Edouard tardant à prêter l’hommage réclamé, Philippe de Valois mit hardiment la main sur quelques forteresses ducales de la Guienne, et, lorsqu’après bien des tergiversations Edouard consentit à faire acte de vassalité, il le fit en termes qui ne satisfirent point le roi de France. Philippe de Valois exigea une prestation plus nette et plus explicite, et après discussion et pourparlers il fut convenu ce qui suit, d’après un acte relaté dans Rymer[1] : « Le roy d’Engleterre, duc de Gyenne, tendra ses meins entre les meins du roy de France, et cil qui parlera pur le roy de France adrescera ces paroles au roy d’Engleterre, duc de Gyenne, et dira ainsi : Vous devenez homme-lige du roy de France, monsieur, qui ci est, come duc de Gyenne et pier de France, et li prometez foi et loiauté porter ; ditez : Voire (oui), et li dit roy et duc, et ses successours, ducs de Gyenne, diront : Voire, et lors le roy de France recevera ledit roy d’Engleterre et duc audit homage-lige, à la foi et à la bouche, sauf son droit et l’autri. » Ainsi devait également procéder le roi d’Angleterre comme comte de Ponthieu et de Montreuil. On pouvait, d’après ces conventions satisfaisantes pour la France, espérer que l’harmonie se maintiendrait entre les puissances rivales, lorsque surgit une autre cause de discorde et de ressentiment.

L’Angleterre n’avait point alors accompli le grand acte de l’adjonction du royaume d’Ecosse, qui a été l’objet de son ambition et de ses efforts incessans pendant plusieurs siècles.
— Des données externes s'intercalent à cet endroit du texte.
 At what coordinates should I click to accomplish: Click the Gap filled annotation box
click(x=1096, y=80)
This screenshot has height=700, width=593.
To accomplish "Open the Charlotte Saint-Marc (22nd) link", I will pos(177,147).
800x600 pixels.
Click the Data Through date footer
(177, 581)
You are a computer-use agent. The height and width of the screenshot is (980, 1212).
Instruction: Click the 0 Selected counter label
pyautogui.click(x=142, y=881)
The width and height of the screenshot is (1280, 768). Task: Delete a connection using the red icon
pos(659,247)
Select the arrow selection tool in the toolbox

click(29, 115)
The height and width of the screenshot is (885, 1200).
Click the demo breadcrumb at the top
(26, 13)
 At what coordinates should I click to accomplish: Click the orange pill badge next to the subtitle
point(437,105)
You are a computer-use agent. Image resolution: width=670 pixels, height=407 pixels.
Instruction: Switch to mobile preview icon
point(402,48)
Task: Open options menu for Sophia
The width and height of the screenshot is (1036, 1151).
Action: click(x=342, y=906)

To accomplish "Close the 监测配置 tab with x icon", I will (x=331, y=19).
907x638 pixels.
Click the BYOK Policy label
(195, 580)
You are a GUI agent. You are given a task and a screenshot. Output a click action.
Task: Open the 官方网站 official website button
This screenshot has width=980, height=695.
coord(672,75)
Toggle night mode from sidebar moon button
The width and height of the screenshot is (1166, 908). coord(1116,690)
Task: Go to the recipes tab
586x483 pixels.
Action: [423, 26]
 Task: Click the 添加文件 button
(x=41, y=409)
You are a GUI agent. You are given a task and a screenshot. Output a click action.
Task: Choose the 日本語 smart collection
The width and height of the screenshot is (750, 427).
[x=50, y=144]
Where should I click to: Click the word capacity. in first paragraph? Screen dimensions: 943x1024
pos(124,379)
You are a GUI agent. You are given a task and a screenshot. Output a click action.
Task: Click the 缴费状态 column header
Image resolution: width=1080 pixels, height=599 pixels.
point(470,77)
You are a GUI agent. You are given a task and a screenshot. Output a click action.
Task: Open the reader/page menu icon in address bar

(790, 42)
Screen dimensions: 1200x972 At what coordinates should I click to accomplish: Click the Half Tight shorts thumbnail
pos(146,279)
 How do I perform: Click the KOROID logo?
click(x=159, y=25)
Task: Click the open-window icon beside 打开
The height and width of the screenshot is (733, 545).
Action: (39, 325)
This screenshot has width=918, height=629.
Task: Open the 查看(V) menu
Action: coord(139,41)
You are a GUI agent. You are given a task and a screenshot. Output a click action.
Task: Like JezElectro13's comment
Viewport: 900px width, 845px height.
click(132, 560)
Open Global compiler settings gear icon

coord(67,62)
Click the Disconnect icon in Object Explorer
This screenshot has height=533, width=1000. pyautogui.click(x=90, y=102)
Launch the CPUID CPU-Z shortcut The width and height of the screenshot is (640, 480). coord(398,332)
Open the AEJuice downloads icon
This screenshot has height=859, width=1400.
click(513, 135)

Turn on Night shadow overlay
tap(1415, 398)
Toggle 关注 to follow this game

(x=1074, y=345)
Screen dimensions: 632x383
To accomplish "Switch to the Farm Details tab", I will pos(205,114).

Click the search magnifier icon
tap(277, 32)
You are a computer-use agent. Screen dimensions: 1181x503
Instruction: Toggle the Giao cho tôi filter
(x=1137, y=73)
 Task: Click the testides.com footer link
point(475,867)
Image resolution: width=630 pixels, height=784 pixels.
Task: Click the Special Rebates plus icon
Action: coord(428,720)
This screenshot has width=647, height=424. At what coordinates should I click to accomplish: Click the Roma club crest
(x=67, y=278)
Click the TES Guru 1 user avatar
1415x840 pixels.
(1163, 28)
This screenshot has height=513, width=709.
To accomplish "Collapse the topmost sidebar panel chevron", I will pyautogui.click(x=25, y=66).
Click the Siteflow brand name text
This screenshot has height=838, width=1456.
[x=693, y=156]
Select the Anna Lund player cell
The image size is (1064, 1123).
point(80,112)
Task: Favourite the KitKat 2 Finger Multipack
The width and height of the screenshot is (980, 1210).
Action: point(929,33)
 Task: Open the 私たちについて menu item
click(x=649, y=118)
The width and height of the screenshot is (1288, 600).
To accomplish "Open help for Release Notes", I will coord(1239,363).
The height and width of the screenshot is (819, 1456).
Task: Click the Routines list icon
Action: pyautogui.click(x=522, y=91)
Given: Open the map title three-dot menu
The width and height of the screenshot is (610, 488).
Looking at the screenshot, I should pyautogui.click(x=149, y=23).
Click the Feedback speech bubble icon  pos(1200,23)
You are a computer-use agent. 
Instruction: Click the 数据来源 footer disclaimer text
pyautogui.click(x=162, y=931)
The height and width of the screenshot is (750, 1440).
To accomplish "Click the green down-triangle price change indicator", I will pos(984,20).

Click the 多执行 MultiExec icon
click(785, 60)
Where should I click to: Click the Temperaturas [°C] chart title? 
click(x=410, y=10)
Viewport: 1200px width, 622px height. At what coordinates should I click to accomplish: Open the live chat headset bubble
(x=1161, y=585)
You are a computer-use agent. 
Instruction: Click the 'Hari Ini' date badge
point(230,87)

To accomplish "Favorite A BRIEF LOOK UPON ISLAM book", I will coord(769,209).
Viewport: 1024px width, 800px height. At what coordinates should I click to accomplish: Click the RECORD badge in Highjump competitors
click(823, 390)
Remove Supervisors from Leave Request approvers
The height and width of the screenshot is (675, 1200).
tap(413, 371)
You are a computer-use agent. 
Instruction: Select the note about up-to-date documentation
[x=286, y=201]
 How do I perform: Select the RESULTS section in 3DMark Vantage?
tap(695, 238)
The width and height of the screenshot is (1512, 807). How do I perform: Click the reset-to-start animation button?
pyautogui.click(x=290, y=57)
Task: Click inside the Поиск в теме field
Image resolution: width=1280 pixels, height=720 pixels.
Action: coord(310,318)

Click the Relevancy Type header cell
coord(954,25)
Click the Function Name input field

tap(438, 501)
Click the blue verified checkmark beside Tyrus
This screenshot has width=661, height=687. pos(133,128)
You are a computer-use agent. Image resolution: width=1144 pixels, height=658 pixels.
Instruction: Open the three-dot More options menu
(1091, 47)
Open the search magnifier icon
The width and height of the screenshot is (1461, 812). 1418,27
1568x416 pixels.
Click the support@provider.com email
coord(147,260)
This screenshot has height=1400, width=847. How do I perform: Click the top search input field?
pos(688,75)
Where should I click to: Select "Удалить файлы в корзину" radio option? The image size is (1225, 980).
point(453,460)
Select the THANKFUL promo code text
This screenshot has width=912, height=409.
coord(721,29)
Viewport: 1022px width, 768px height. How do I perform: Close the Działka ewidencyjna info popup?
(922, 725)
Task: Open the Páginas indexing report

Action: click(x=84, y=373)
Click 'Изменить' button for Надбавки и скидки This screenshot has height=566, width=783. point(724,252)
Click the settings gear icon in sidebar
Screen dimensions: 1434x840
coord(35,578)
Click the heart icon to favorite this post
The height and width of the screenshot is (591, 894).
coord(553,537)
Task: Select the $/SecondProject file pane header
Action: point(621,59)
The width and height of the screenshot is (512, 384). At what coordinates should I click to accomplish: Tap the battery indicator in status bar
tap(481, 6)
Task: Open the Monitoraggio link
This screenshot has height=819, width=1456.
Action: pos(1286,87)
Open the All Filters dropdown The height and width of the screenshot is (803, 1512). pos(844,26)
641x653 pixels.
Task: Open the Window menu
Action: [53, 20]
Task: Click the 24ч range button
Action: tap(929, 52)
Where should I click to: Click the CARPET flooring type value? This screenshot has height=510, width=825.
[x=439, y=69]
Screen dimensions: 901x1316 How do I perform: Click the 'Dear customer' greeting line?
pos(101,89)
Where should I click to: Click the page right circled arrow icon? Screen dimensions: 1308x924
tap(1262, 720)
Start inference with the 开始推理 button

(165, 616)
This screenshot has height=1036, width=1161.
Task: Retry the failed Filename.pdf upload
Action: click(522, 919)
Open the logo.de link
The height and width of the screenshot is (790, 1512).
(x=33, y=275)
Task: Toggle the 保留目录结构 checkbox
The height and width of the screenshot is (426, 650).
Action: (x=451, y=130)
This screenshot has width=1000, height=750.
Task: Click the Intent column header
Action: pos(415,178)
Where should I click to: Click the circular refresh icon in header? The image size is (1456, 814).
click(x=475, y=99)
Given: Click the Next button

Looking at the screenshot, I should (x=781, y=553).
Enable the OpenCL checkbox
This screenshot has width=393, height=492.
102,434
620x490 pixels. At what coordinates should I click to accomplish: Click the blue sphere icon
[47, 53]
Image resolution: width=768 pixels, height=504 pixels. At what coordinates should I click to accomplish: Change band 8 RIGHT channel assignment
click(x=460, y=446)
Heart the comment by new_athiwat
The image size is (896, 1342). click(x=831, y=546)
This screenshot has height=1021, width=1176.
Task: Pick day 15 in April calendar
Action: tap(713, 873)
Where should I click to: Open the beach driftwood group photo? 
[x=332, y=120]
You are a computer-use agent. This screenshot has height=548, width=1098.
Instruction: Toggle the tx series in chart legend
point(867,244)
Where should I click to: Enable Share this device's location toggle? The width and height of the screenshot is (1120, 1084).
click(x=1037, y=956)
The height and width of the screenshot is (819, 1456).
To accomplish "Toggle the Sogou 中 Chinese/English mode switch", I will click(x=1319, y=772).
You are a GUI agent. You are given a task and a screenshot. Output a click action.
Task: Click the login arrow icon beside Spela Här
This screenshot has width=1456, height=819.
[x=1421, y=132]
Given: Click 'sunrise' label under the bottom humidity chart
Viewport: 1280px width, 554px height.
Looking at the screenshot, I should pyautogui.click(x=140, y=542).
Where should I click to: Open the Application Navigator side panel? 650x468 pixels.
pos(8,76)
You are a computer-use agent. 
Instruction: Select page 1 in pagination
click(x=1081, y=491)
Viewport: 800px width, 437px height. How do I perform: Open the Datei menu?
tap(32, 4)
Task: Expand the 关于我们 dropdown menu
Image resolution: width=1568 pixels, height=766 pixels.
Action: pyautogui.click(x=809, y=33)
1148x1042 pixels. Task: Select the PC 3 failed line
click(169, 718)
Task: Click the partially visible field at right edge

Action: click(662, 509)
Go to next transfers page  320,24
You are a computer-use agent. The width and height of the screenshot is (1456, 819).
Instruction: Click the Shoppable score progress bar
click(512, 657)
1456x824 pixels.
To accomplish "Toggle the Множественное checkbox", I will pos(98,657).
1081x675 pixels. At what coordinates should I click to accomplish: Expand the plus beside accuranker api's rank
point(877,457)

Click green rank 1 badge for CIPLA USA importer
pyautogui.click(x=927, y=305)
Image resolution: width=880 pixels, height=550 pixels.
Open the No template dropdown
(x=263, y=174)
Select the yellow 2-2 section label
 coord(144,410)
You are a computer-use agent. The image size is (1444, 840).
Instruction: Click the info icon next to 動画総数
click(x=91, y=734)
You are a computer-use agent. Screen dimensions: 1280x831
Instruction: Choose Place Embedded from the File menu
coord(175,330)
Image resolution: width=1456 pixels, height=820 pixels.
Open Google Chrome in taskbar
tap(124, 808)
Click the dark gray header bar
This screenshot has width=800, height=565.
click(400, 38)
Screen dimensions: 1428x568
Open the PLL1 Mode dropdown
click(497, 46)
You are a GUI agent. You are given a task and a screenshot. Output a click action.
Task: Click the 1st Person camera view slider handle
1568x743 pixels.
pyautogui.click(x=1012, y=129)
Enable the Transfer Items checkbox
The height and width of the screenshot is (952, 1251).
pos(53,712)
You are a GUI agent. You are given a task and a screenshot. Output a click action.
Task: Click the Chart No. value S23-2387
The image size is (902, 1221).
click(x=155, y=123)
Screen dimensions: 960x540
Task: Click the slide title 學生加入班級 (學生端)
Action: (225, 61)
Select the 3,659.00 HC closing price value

Or, dans la poursuite de ce grand œuvre d’unité territoriale que traversaient tant d’obstacles, la rivalité de la France et de l’Angleterre avait tout naturellement procuré à l’Ecosse, luttant contre les étreintes de sa voisine, l’appui et l’alliance de la France. Celle-ci à son tour, dans son douloureux duel de cent ans, n’a pas eu d’alliée plus fidèle

  1. Rymer, II, 3e partie, p. 27,6 juin 1329 (1330 !), et p. 61, 3 mars 1331.